* Packets being dropped somewhere in the kernel, between iptables and packet capture layers
@ 2019-01-28 0:17 Niklas Hambüchen
2019-01-28 6:21 ` Florian Westphal
0 siblings, 1 reply; 3+ messages in thread
From: Niklas Hambüchen @ 2019-01-28 0:17 UTC (permalink / raw)
To: netdev
Hello network developers,
I'm sending this to netdev@vger.kernel.org even though http://vger.kernel.org/lkml/ still suggests linux-net@vger.kernel.org, because the latter seems to be inactive since 2011 and full of spam, and I got "unresolvable address" for it. Perhaps somebody should update the page that recommends it.

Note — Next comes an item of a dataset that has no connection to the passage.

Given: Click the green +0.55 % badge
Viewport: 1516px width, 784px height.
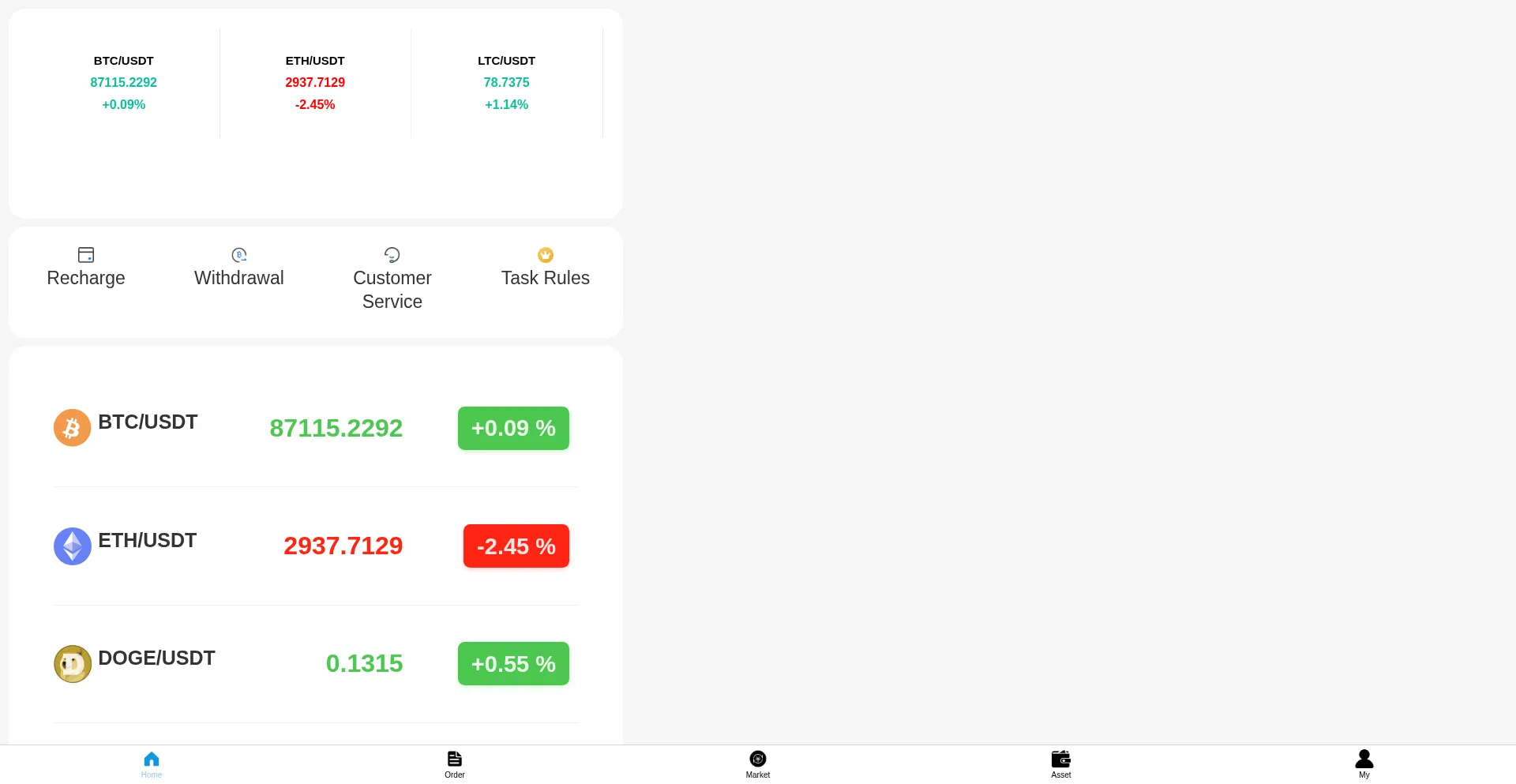Looking at the screenshot, I should pyautogui.click(x=513, y=664).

Nevertheless, please let me know if here is the wrong place.
## Problem
Some DNS requests on my machine take 5 seconds when a specific network interface is used.
This makes using a web browser a total pain.
I suspect this is a problem in the kernel, somewhere between the iptables layer and the level on which Wireshark/tcpdump operates.
I give the reasoning for this suspicion below.
It happens in around 5% of the invocations of `dig ifconfig.me @1.1.1.1`.
(It doesn't matter which nameserver or domain is used, I'm just using `1.1.1.1` as an example because it can be nicely grepped in logs.)
My usual DNS resolution time is 1 ms.
I can reproduce the problem in less than 1 second by running `while true; do date; time dig ifconfig.me @1.1.1.1; done`.
A couple successful invocations flush by, then `dig` hangs for 5 seconds.
I'm fairly certain 5 seconds is a timeout implemented by `dig`/`glibc`; it's what it does when it doesn't get a response to its UDP requests.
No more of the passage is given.